● TRY IT
Put the lines of the entries below into a Markdown table with the columns Row and Text, starting at the line containing "At what (x,y)" and ending at the line containing "Looking at the". Skip blank lines and leave out the pictures.

● DATASET EXCERPTS
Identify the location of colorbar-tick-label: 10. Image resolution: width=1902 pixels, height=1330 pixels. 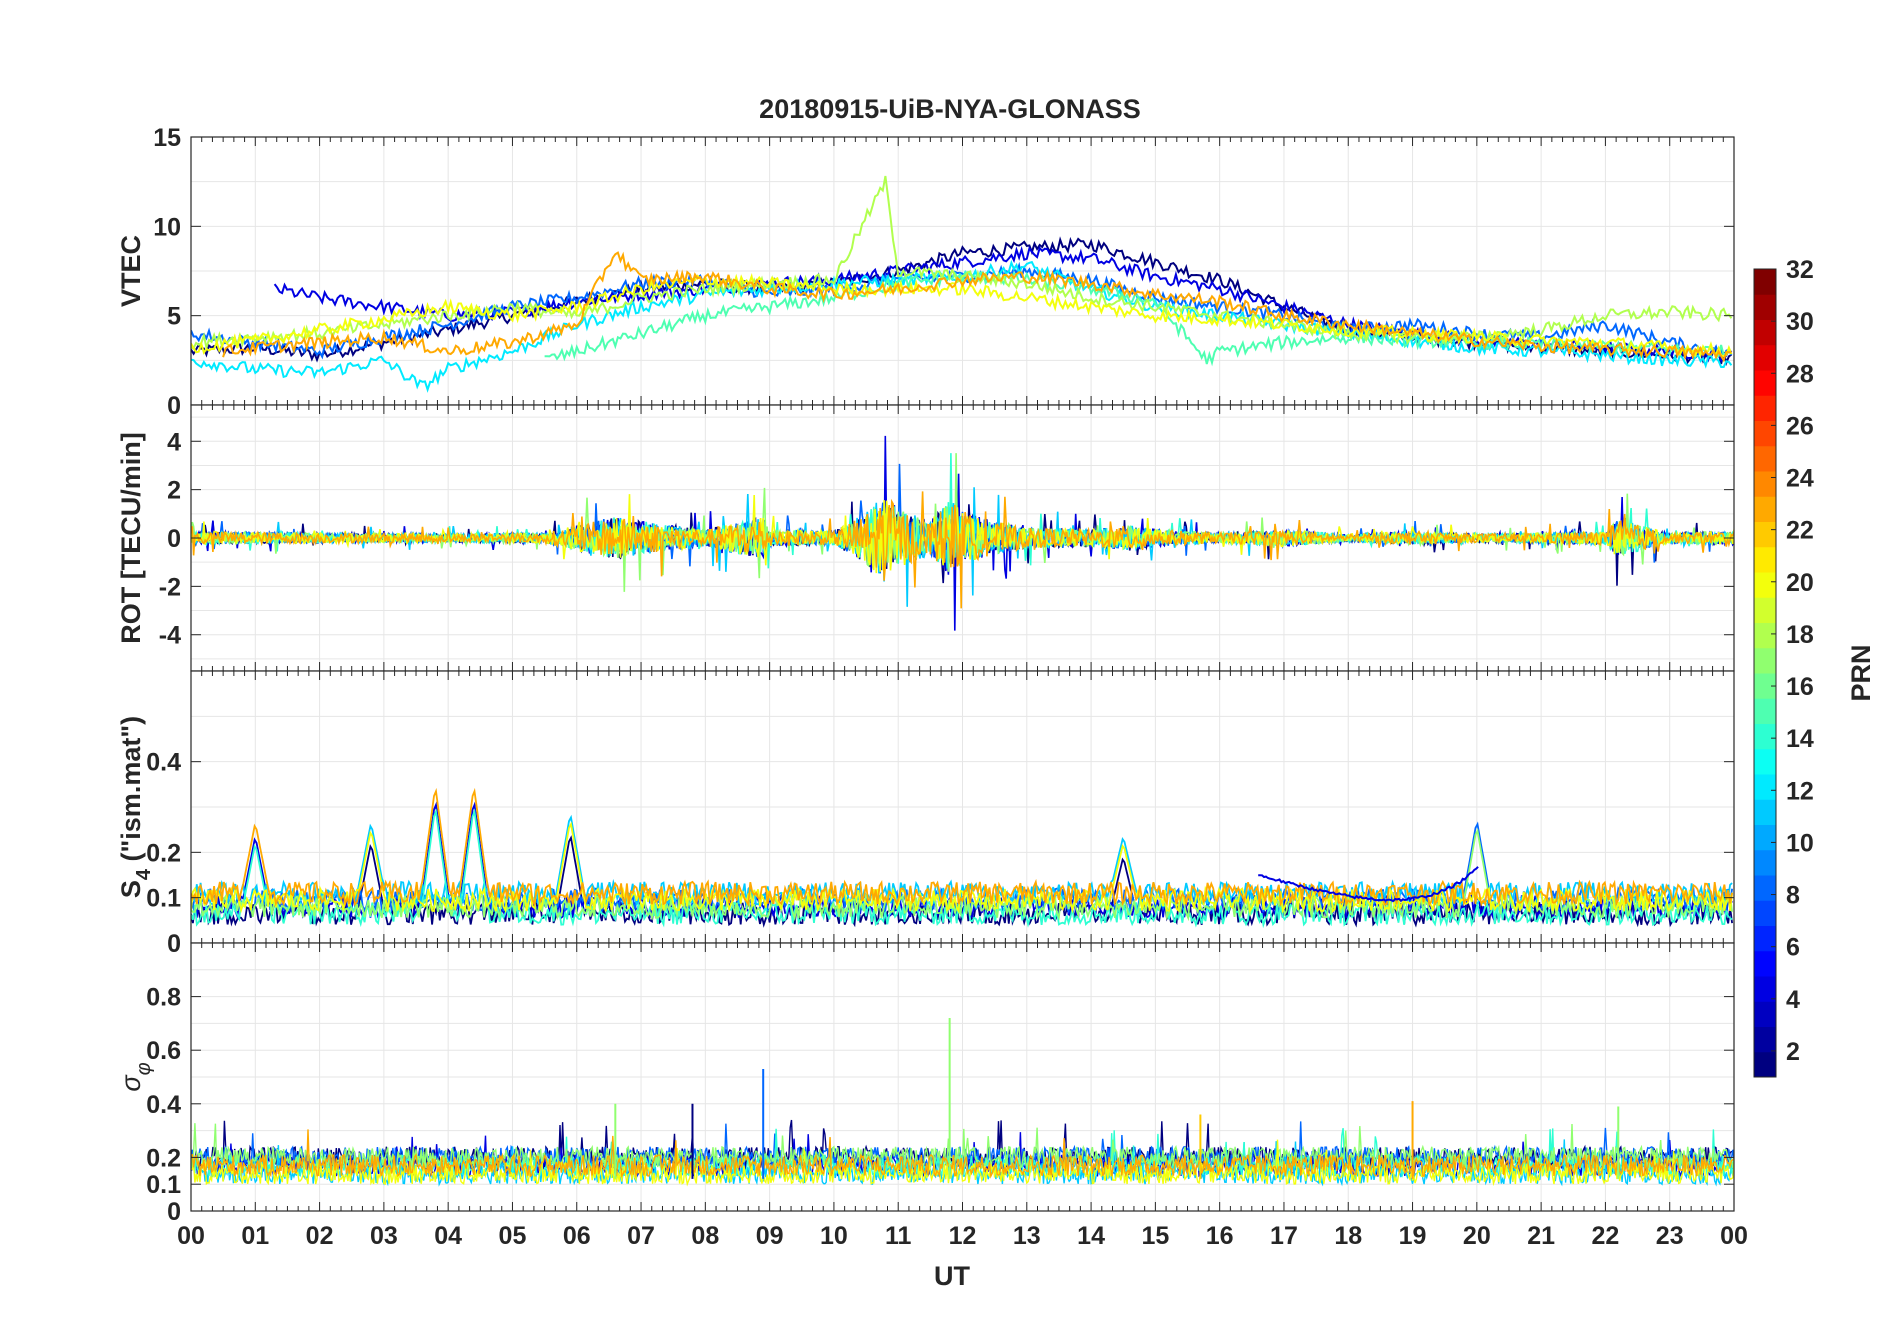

...

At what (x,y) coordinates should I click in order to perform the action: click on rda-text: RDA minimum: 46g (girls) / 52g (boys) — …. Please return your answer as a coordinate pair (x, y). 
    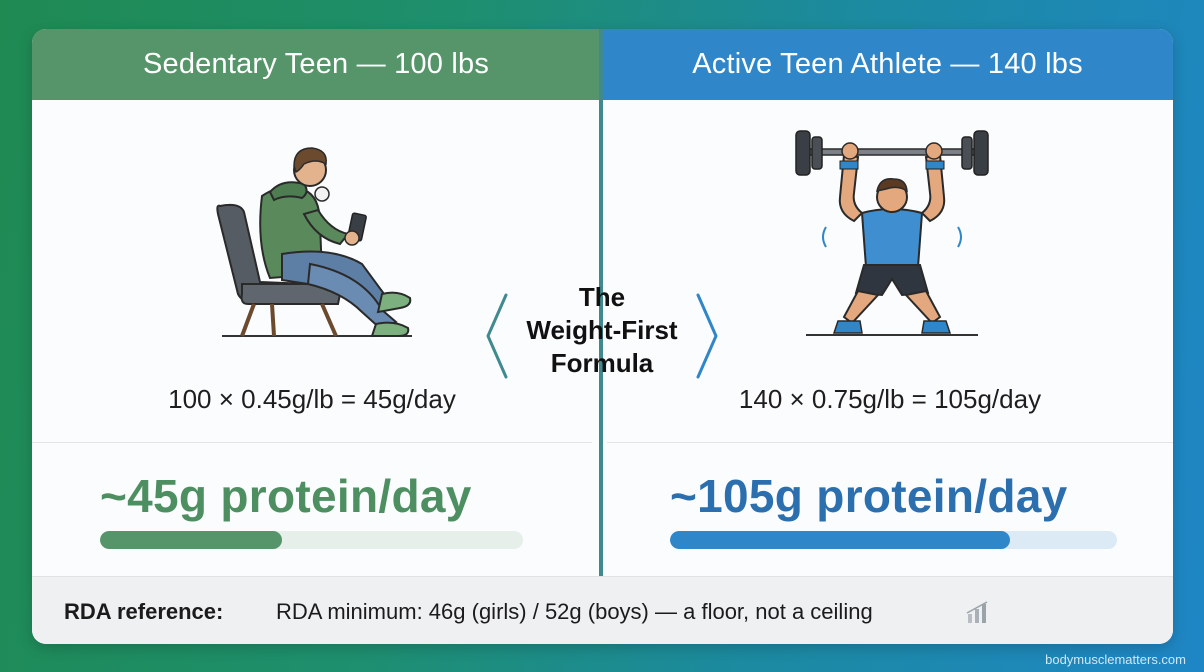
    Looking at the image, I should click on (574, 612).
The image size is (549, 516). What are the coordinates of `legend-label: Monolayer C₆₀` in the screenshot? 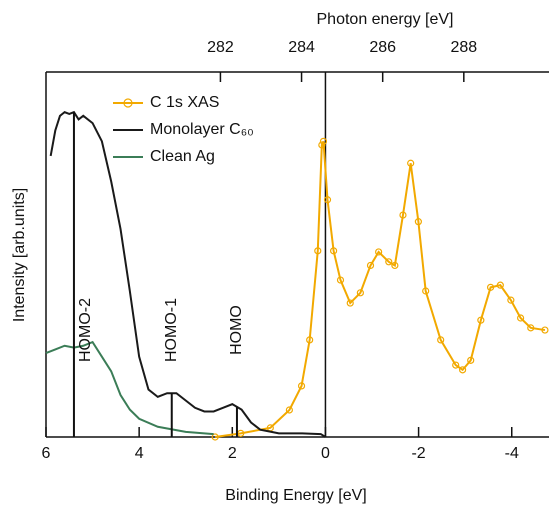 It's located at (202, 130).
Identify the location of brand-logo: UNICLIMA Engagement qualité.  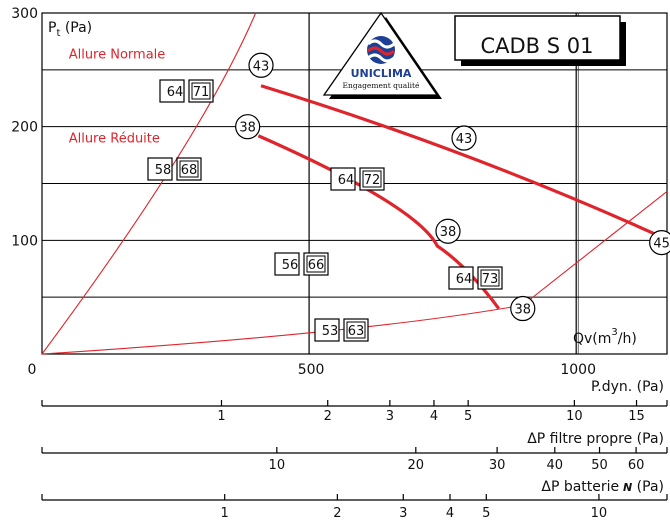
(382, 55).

● ANSWER SPACE
| Row | Text |
|---|---|
| 1 | At what (x,y) coordinates should I click in order to perform the action: click on rda-text: RDA minimum: 46g (girls) / 52g (boys) — …. Please return your answer as a coordinate pair (x, y).  |
| 2 |     Looking at the image, I should click on (574, 612). |